Coach (COH) Stock Gets Rating Upgrade, CNBC's 'Halftime Report' Debates What to Do

CNBC's 'Fast Money Halftime Report' Panel debates whether Coach is a buy after its upgrade to outperform its price target from Robert W Baird &Co.
By Giovanni Bruno ,

NEW YORK (TheStreet) -- Shares of Coach  (COH) are higher by 2.93% to $43.54 on Monday afternoon, following a rating upgrade to "outperform" from "neutral' at Robert W Baird & Co. The firm says Coach will "outperform" its $50 price target and additionally the stock is up 30% year to date.

"The firm citing brand transformation, and improving sales will push the stock higher," Scott Wapner reported on today's CNBC "Fast Money Halftime Report." 

The "Fast Money Halftime Report" panel debated whether or not this evaluation of Coach was fair, and if they would be looking to get into this stock.
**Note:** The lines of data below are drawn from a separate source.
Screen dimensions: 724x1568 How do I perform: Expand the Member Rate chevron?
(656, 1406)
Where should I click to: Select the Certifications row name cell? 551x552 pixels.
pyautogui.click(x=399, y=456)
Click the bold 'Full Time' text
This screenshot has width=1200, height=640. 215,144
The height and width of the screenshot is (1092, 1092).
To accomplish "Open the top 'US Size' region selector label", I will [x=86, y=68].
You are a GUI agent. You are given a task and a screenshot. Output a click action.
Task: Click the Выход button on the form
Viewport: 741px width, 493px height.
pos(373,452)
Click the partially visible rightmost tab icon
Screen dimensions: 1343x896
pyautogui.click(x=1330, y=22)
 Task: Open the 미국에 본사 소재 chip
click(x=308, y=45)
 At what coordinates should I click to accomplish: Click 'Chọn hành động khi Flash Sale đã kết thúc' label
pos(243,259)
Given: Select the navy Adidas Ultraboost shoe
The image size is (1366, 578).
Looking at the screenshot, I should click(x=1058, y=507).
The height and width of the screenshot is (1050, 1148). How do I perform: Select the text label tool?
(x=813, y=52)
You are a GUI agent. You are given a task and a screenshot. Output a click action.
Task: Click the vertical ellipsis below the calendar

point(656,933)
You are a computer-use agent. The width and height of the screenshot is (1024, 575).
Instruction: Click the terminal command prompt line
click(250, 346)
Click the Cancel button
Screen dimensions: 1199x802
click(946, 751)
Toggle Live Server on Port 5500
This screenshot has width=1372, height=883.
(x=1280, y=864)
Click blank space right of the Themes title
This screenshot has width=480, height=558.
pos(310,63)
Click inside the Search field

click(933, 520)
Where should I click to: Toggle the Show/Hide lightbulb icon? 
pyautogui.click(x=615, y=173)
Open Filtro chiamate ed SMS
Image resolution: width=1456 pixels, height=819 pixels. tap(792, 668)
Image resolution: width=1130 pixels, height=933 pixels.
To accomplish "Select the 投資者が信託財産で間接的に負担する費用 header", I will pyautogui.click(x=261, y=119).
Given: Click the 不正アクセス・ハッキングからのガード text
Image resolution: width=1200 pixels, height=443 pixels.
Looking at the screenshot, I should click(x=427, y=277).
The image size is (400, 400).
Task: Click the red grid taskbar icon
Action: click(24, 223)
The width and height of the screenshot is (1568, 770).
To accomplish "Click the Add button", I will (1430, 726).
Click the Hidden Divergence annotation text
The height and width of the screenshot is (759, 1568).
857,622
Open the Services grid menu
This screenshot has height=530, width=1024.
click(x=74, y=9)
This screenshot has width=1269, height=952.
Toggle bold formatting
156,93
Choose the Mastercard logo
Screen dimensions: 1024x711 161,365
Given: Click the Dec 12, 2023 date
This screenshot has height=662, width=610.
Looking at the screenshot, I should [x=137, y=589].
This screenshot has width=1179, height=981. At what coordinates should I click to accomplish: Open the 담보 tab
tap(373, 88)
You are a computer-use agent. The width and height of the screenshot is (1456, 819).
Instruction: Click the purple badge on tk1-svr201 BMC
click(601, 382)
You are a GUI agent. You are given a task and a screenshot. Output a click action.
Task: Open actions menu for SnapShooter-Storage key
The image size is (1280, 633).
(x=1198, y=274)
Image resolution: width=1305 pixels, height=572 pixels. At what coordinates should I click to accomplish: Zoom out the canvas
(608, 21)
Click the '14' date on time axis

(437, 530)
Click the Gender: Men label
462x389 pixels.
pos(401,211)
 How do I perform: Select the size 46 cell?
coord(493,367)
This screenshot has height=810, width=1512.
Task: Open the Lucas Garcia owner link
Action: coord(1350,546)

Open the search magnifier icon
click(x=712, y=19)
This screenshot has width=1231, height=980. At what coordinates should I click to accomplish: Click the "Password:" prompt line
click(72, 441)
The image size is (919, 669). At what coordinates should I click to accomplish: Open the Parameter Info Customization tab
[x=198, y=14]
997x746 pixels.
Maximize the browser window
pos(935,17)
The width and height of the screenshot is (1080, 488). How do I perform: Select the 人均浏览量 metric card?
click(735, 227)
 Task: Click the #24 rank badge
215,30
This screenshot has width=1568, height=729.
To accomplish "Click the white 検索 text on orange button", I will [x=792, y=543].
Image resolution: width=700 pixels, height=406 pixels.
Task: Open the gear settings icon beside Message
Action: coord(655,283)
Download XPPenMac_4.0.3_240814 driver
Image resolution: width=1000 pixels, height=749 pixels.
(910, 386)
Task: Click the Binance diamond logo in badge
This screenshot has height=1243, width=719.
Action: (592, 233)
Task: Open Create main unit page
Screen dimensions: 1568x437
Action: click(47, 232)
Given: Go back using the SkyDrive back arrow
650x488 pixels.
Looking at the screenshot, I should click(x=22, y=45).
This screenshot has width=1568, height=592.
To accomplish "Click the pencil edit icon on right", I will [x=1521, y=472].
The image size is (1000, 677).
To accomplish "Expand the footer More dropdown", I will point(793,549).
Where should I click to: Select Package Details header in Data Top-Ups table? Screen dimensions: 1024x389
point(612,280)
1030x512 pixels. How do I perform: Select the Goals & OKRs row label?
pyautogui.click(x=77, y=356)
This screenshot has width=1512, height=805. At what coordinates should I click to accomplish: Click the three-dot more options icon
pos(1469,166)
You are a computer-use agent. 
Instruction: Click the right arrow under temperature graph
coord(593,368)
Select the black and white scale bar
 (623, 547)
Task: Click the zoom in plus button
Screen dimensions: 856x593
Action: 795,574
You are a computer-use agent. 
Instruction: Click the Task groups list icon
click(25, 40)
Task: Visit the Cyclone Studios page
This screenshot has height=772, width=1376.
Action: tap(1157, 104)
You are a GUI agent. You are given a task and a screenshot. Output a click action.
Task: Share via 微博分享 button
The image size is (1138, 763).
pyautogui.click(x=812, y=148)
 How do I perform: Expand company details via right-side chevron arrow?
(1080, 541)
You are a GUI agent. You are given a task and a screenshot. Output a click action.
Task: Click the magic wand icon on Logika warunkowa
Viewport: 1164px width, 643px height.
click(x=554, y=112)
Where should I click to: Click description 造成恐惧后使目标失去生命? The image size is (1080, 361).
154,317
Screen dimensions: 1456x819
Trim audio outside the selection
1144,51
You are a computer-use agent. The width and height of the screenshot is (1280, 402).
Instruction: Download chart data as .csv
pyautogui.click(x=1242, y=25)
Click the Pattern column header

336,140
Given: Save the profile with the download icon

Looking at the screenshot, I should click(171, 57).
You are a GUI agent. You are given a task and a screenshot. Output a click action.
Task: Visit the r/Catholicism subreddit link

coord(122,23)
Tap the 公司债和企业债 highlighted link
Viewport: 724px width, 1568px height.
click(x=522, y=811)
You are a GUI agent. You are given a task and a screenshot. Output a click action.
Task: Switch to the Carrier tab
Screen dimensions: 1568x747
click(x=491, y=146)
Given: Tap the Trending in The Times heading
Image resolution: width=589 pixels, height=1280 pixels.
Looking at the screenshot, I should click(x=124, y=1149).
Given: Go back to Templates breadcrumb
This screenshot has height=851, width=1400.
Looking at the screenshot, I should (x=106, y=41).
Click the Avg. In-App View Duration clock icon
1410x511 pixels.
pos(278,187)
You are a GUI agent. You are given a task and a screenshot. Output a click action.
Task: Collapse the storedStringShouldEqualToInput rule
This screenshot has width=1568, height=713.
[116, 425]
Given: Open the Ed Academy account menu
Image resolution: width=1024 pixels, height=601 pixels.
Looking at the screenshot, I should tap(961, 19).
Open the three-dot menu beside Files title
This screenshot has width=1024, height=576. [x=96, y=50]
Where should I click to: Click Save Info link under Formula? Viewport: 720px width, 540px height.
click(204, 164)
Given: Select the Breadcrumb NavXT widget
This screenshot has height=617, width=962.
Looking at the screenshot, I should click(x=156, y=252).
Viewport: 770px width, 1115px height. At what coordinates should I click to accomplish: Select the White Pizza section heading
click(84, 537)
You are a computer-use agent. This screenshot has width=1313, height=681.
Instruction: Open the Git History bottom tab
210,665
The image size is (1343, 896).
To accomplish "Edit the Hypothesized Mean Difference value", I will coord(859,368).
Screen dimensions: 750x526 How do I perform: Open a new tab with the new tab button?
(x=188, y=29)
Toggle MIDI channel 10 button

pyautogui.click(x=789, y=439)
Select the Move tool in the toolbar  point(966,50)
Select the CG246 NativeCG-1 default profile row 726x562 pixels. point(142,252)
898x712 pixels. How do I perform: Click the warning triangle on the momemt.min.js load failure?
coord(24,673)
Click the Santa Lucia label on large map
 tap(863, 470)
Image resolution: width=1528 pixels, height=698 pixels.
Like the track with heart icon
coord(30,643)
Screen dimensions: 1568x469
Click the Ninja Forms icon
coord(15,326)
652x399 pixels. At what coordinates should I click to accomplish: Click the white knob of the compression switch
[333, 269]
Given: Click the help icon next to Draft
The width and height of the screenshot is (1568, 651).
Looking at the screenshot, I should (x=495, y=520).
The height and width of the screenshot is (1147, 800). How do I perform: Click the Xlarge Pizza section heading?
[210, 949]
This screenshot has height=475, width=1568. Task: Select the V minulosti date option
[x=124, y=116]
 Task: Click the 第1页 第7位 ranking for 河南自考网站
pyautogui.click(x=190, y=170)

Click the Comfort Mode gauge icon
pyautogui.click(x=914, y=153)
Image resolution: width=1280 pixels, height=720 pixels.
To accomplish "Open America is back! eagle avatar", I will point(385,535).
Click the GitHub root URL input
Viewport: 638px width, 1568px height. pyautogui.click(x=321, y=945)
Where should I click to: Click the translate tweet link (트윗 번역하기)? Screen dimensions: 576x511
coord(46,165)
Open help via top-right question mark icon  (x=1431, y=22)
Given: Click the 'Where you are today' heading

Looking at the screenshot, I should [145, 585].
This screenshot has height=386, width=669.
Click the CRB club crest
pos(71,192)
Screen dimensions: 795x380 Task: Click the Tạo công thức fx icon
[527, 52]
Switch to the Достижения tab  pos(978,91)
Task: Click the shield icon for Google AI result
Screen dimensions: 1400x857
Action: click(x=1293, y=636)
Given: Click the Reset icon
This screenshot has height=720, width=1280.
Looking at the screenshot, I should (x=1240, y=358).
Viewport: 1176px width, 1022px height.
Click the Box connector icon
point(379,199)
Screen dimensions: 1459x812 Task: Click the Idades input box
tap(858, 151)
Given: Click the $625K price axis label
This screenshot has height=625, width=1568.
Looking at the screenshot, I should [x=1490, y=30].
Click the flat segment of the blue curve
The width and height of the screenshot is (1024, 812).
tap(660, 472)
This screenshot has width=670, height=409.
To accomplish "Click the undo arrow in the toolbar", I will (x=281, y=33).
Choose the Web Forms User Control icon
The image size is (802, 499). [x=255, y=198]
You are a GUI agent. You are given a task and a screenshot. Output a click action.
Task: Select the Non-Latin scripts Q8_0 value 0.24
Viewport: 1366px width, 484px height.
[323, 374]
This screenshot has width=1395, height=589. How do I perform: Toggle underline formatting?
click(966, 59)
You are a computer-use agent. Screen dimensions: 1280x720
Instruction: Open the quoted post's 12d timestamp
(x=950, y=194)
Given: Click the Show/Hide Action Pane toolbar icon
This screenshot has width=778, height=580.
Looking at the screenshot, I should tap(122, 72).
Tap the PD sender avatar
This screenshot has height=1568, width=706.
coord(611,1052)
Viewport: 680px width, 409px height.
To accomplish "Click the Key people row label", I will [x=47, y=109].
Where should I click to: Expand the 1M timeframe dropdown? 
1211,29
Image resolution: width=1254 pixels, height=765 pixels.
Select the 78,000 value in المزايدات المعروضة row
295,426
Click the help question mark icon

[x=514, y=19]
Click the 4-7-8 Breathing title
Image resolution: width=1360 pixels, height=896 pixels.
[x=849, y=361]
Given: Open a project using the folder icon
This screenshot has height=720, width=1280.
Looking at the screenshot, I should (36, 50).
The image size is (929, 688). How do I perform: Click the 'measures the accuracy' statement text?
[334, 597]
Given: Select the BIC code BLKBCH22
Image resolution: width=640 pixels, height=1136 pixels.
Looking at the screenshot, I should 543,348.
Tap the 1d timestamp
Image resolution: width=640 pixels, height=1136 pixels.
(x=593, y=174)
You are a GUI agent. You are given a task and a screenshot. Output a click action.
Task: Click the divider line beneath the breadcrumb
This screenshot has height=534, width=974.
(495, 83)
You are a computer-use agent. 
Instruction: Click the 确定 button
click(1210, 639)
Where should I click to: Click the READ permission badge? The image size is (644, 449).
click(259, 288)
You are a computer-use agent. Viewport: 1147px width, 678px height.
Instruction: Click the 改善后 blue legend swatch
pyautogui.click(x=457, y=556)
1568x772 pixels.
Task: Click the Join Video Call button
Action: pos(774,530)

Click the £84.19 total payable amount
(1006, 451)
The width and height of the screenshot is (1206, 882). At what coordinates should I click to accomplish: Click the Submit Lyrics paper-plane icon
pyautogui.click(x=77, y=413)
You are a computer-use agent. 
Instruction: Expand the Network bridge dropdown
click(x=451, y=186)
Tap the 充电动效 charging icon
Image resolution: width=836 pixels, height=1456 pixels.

"The difference is now it's selling products in the outlets, so to me that's not the old Coach. Now we're betting on a premium brand selling at off-brand pricing," Stephen Weiss, a managing partner at Short Hills Capital Partners, explained.

"I'm not there yet, it's not a cheap stock, and I think the easy money has already been made," Weiss added.

The panelists then debated why this stock was seeing such a surge recently, and future expectations. 

"This stock is breaking out, from a price action standpoint there are almost no luxury goods maker that have a chart that looks this good, something else could be happening here," Joshua Brown, CEO and Co-founder of Ritholtz Management, said.

"What if you have one of these international buyers that looks at Coach and goes 'yeah we can do this.' People can do it more and more with all the currency fluctuation. You're going to see more of these types of global deals and I wouldn't be shocked if people consider Coach," Brown said as for what that something else could be.

Separately, TheStreet Ratings rates Coach as a "Hold" with a score of "C." The primary factors that have impacted TheStreet Ratings rating are mixed - some indicating strength, some showing weaknesses, with little evidence to justify the expectation of either a positive or negative performance for this stock relative to most other stocks.

The company's strengths can be seen in multiple areas, such as its revenue growth, largely solid financial position with reasonable debt levels by most measures and increase in net income. However, as a counter to these strengths, TheStreet Ratings finds that the company's return on equity has been disappointing.

TheStreet Ratings objectively rated this stock according to its "risk-adjusted" total return prospect over a 12-month investment horizon. Not based on the news in any given day, the rating may differ from Jim Cramer's view or that of this articles's author.